The International Committee of the Red Cross (ICRC) has been handed a letter to deliver to Gilad Shalit, who is being held hostage in Gaza. The only problem is that the ICRC has never had access to the kidnapped IDF soldier.

In fact, no one has access – except the Hamas terrorists who abducted him together with two other terror groups in June 2006.

Gilad’s older brother Yoel delivered the letter to Beatrice Roggo, head of Middle East Operations, at the agency’s headquarters in Geneva on Tuesday. The older Shalit said he is hoping the agency might nevertheless be able to pass the letter on to his brother.

Hamas, which rules Gaza with an iron fist, has flatly refused to allow Red Cross visits to Shalit, in violation of international law. A spokesman for the terrorist group told an Arabic-language newspaper in June that Hamas fears the contact might encourage Israel to carry out a raid to free the soldier from his captivity.

Shalit was abducted in a cross-border raid on an IDF outpost near the Kerem Shalom crossing with Gaza carried out by operatives from Hamas, together with the Palestinian Resistance Committees and Army of Islam terror groups, on June 25, 2006. In addition to Shalit’s abduction, two soldiers were killed and another was seriously wounded.

Numerous attempts at negotiations with the terrorists for prisoner exchange deals have failed, and with the exception of two tapes released over the past two years, Hamas has released no signs of life. Egypt recently released a Hamas operative who, it is claimed, knows where Shalit is being kept.

Former U.S. President Jimmy Carter was one of those who attempted to secure information about the soldier, and failed. In April 2008, Carter met in Damascus with Hamas political bureau chief Khaled Mashaal, but was unable to persuade him to allow the Red Cross to visit the soldier.

Carter followed up with a visit to the region in June 2009 during which he again met with Mashaal and also traveled to Gaza, bringing with him a letter for the abducted soldier, written by his family.
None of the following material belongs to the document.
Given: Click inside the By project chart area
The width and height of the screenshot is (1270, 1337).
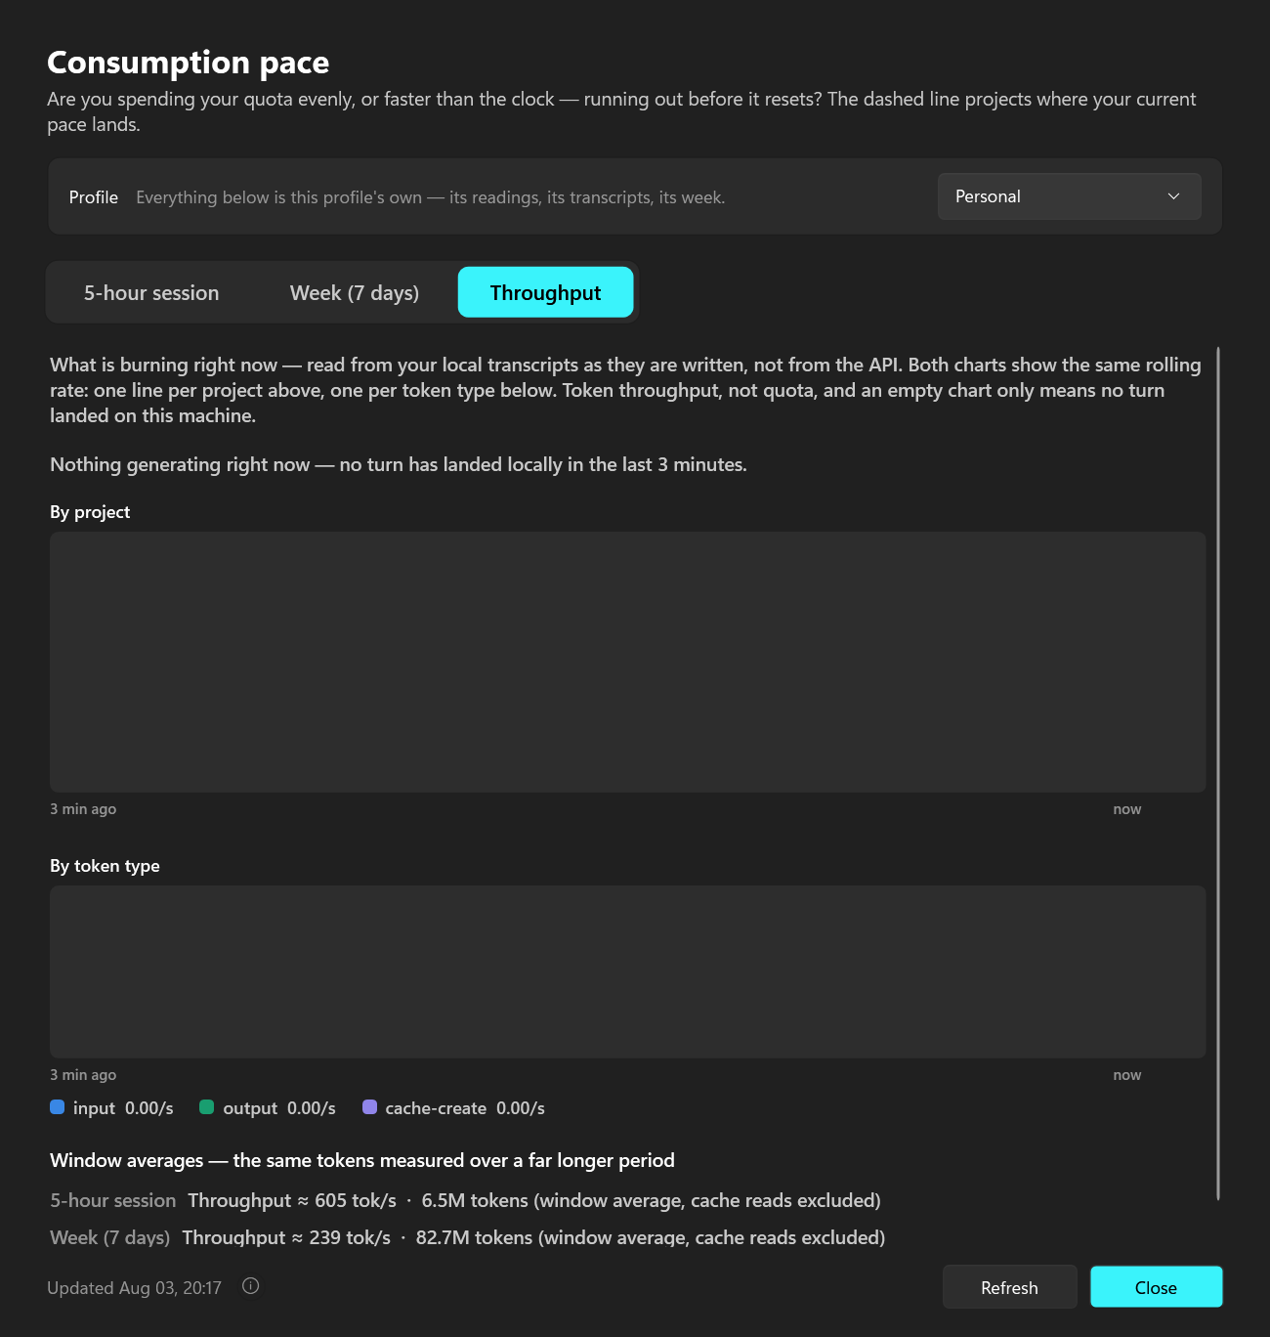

Carter had no information for the family about Shalit following the 2009 talks, either.

The 85-year-old former president had allegedly planned another visit to Gaza together with former U.S. President Bill Clinton in another attempt to free Shalit. The trip was allegedly discussed over the summer during talks between the U.S., Egypt and Hamas, according to media reports.

However, Carter was admitted Tuesday night to a Cleveland hospital with stomach pains after becoming ill on a flight during a speaking tour for a new book. A spokesman for the elderly former president, who turns 86 in a few days, said he was resting comfortably and that he expects to return to his speaking tour next week.

The kidnapped soldier’s condition and whereabouts remain unknown.